Preference-Agile Multi-Objective Optimization for Real-time Vehicle Dispatching
For practitioners in logistics and transportation, this work enables real-time multi-objective optimization with dynamic user preferences, addressing a practical gap in existing MOO methods.
The paper proposes a preference-agile multi-objective optimization (PAMOO) method using deep reinforcement learning to allow dynamic adjustment of preferences in real-time vehicle dispatching. Experiments on container terminal dispatching show superior performance and generalization over two popular MOO methods.

◆ Short exercise A ◆
According to the PAMOO summary, why does the proposed method use deep reinforcement learning? Answer in one to three sentences.
◆ Short exercise B ◆
In the PAMOO summary, what kind of dispatching were the experiments conducted on?
◆ Short exercise C ◆
Reproduce the part of the PAMOO summary starting at "Preference-Agile Multi-Objective Optimization for" and ending at "popular MOO methods.".

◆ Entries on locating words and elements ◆
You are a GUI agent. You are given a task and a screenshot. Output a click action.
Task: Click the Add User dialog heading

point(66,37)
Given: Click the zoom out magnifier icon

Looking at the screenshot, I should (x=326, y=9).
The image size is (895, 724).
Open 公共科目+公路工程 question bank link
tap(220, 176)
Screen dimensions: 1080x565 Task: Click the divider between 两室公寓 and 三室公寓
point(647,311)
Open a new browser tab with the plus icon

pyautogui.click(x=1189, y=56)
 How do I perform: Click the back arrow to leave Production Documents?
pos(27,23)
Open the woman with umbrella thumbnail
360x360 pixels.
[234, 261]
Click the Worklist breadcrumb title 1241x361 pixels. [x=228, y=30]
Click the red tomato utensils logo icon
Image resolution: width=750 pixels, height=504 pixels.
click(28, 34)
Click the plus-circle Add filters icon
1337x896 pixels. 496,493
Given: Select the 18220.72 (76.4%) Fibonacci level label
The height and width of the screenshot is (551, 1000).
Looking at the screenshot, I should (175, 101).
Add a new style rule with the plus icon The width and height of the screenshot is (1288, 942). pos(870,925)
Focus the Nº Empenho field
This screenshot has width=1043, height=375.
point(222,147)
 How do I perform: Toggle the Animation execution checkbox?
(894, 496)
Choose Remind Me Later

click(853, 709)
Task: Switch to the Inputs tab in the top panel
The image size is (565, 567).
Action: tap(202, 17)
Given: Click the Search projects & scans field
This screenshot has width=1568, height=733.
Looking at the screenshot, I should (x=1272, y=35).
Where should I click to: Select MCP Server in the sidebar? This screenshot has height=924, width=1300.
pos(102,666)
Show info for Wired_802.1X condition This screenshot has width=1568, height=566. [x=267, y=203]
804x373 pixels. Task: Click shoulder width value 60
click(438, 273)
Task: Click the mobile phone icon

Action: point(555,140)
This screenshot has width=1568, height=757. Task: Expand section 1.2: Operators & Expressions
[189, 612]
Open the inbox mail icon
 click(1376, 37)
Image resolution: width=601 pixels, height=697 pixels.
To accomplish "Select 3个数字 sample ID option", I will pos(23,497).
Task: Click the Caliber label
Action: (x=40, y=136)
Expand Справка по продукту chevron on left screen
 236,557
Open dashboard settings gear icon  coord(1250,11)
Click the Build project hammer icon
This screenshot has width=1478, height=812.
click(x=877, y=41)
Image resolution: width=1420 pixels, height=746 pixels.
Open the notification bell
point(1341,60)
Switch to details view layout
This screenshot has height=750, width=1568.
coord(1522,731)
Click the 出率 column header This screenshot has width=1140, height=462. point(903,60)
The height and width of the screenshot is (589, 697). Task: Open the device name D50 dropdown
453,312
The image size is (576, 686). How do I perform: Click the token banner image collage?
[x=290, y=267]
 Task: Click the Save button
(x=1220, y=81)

◆ Complete response A ◆
The method uses deep reinforcement learning so that preferences can be adjusted dynamically in real-time vehicle dispatching. This lets practitioners run real-time multi-objective optimization as user preferences change, which addresses a practical gap in existing MOO methods.

◆ Complete response B ◆
Container terminal dispatching.

◆ Complete response C ◆
Preference-Agile Multi-Objective Optimization for Real-time Vehicle Dispatching
For practitioners in logistics and transportation, this work enables real-time multi-objective optimization with dynamic user preferences, addressing a practical gap in existing MOO methods.
The paper proposes a preference-agile multi-objective optimization (PAMOO) method using deep reinforcement learning to allow dynamic adjustment of preferences in real-time vehicle dispatching. Experiments on container terminal dispatching show superior performance and generalization over two popular MOO methods.